For operations less than 600 feet RVR, it is a necessity for stop bars to be installed at intersections where the taxiway centreline is illuminated, as well as a lighted taxiway and an active runway intersection. These types of inset fixtures (in-pavement lights) are red in colour, generally unidirectional and installed along the holding position markings. Clearance for a pilot or other ground vehicle to proceed is visually achieved when the stop bar is extinguished by the controller. Stop bars located at runway intersections are interlocked with green centreline lead-on lights, which extend from the stop bar location onto the runway.

Normal operation of stop bars include:

  • Clearance by air traffic control to a pilot or ground vehicle operator to enter the runway. The deselection of the lights causes the red stop bar to be extinguished and the green lead-on lights to illuminate.
  • After a predetermined time or after traveling approximately 100 meters beyond the stop bar, the aircraft or vehicle activates a runway incursion sensor. This sensor automatically relights the stop bar and extinguishes the first segment of the lead-on lights between the stop bar and the sensor. These actions provide added protection for the runway against any inadvertent entry by a trailing aircraft or vehicle.
  • The aircraft then activates a further sensor at approximately 120 meters which extinguishes the remaining lead-on lights.
  • If for some reason either runway incursion sensor is not activated within a specified time limit, the stop bar will default automatically to “on” and both sections of lead-on lights will be turned “off.”

Runway Guard Lights

Runway guard lights are installed at all taxiways which provide access to the runway in use.
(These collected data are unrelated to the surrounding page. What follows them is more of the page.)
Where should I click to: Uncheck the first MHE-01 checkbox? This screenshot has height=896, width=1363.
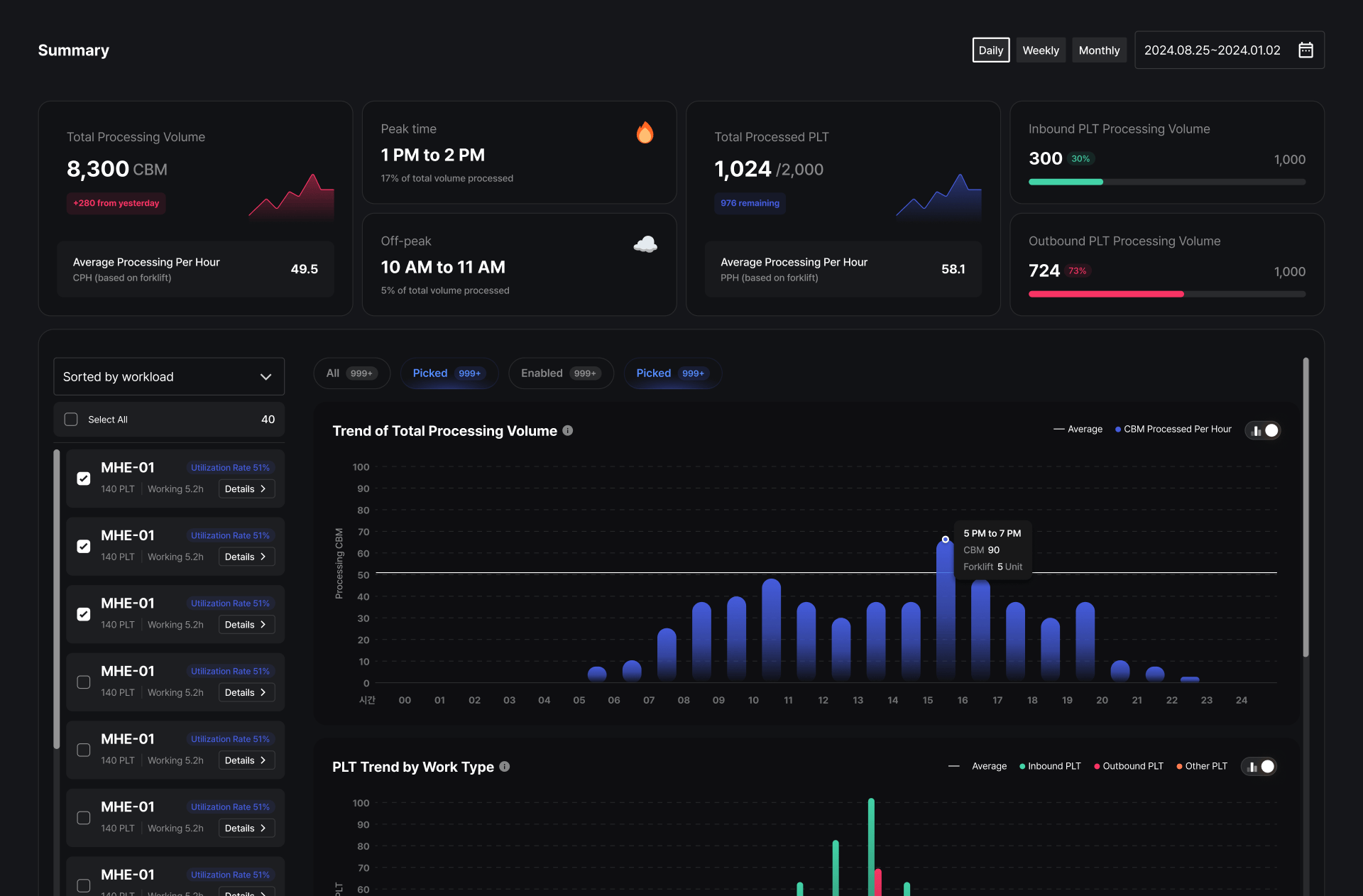(84, 479)
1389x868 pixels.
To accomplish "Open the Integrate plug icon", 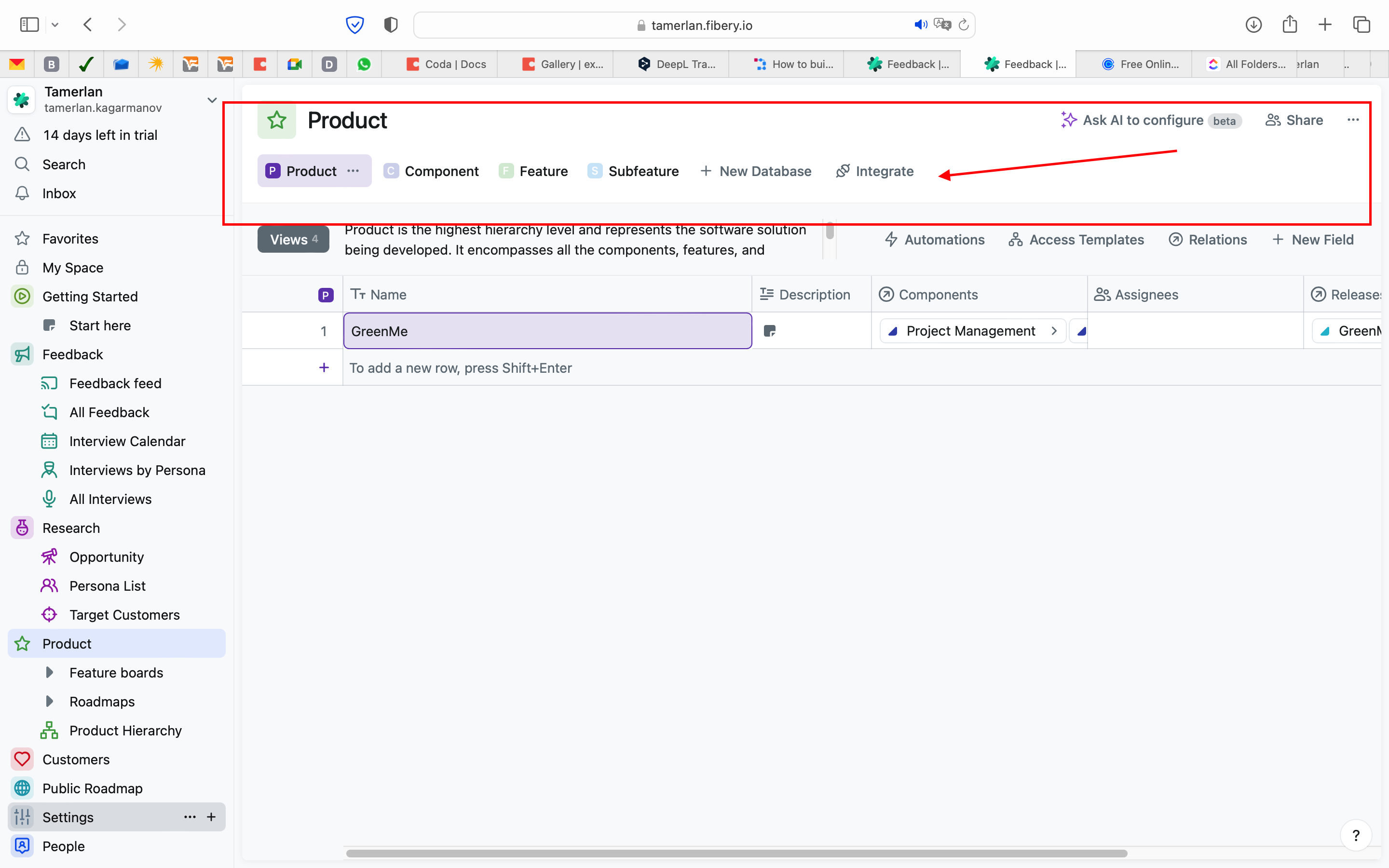I will pyautogui.click(x=842, y=171).
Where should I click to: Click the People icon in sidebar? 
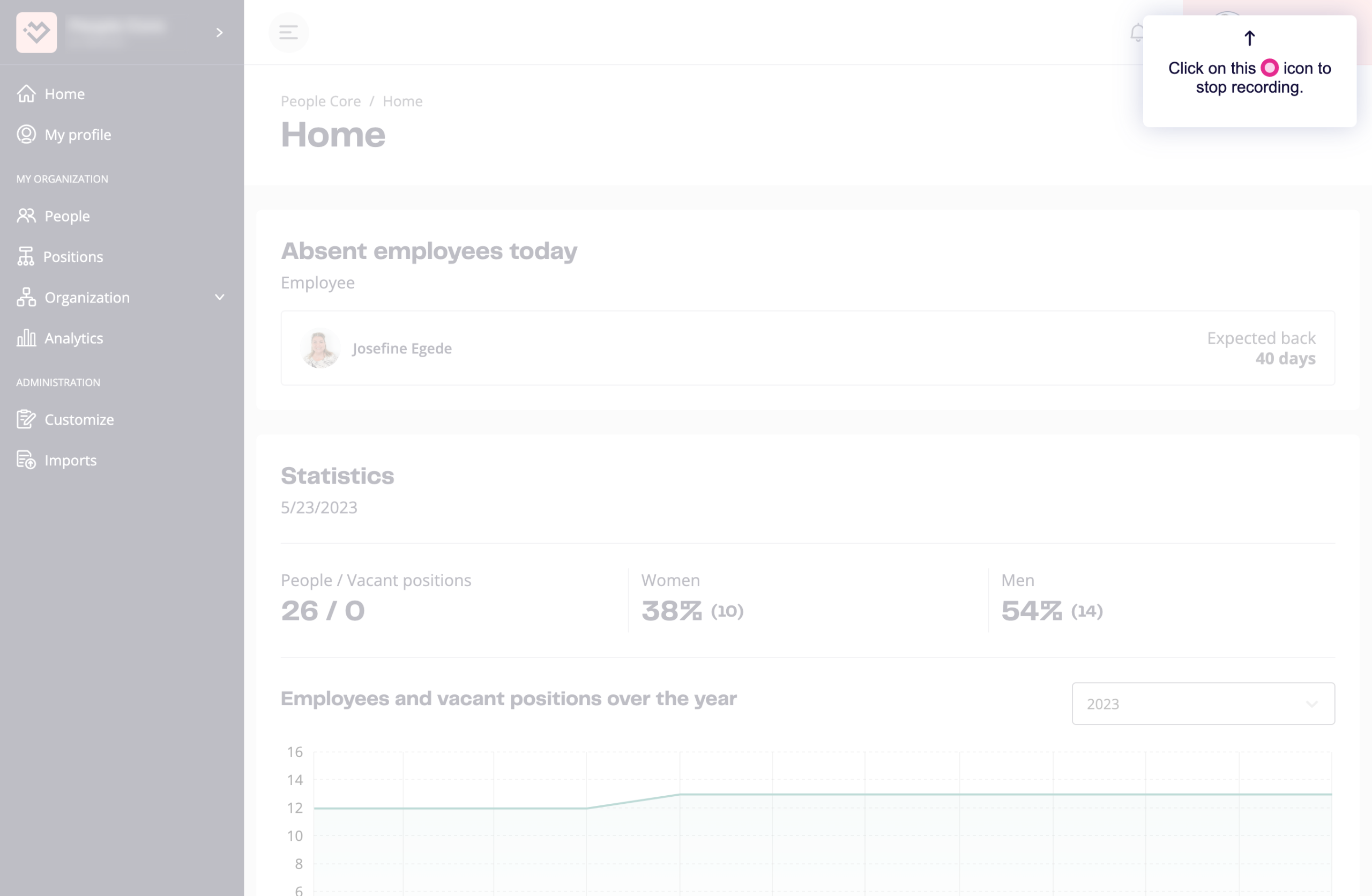tap(26, 216)
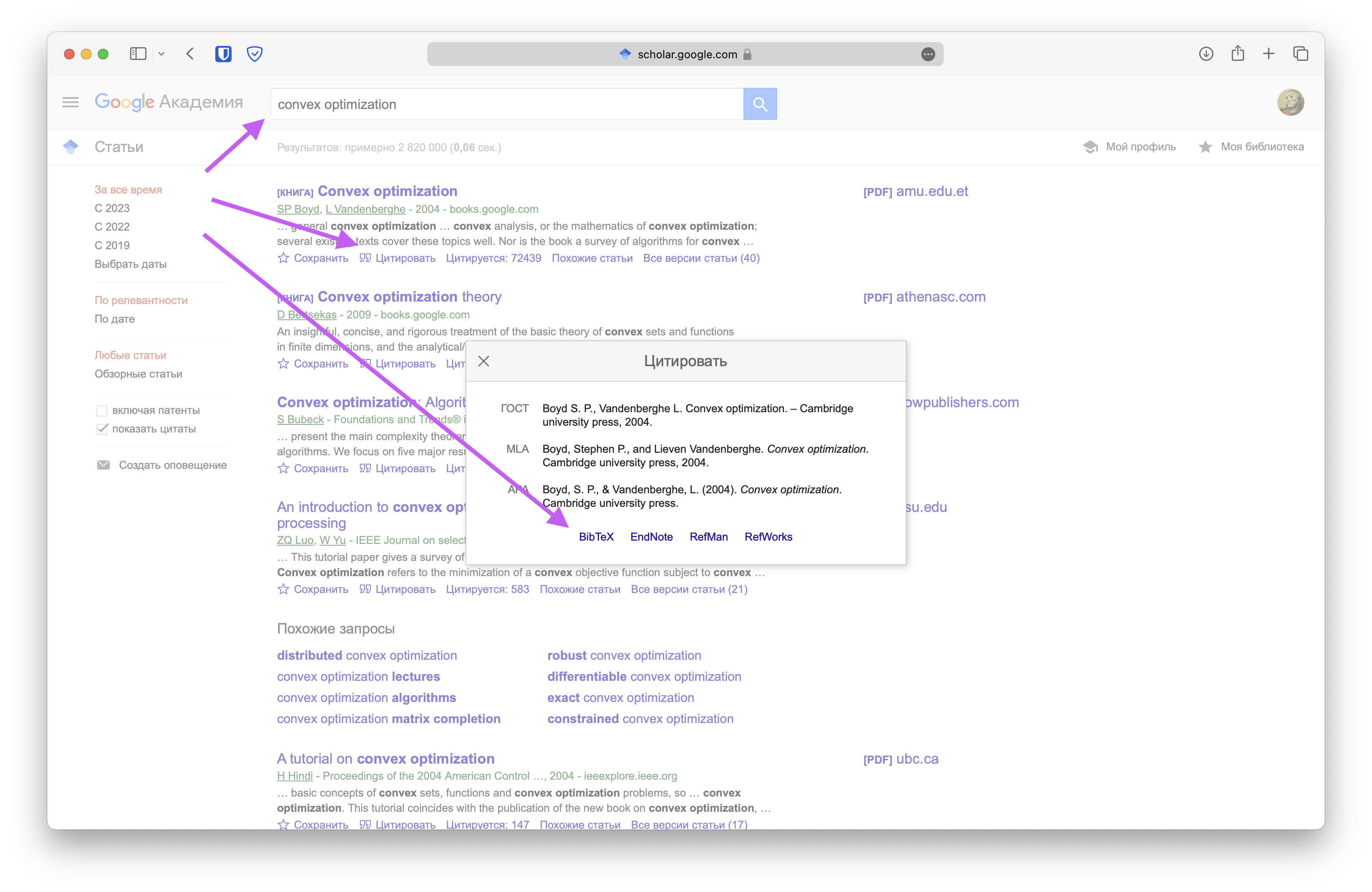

These lights consist of alternately flashing yellow lights and can either be elevated of inset fixtures. The guard lights identify the presence of an active runway and indicate the location of a runway holding position marking.

Taxiway centreline lighting

For the guidance of aircraft and vehicles around the taxiway infrastructure under low visibility conditions taxiway centre line lighting is used. These consist of inset fixtures, that emit green light and are usually bidirectional. Taxiway Centreline. When the taxiway system passes through the ILS protected area the lights are alternate green yellow.

Clearance Bar Lights

To denote holding positions for aircraft and ground vehicles, three yellow in-pavement clearance bar lights are installed.

Airfield guidance signs have two purposes.

  1. Mandatory Signs – These give the pilot instructions that they must obey at all times. Before proceeding past this type of sign, they must receive permission from air traffic control.
  2. Information Signs – These give the pilots direction to a certain location by the use of arrows and taxiway names. It also provides a clear indication as to the precise location where an aircraft or vehicle is located and the names of the taxiway which it is travelling.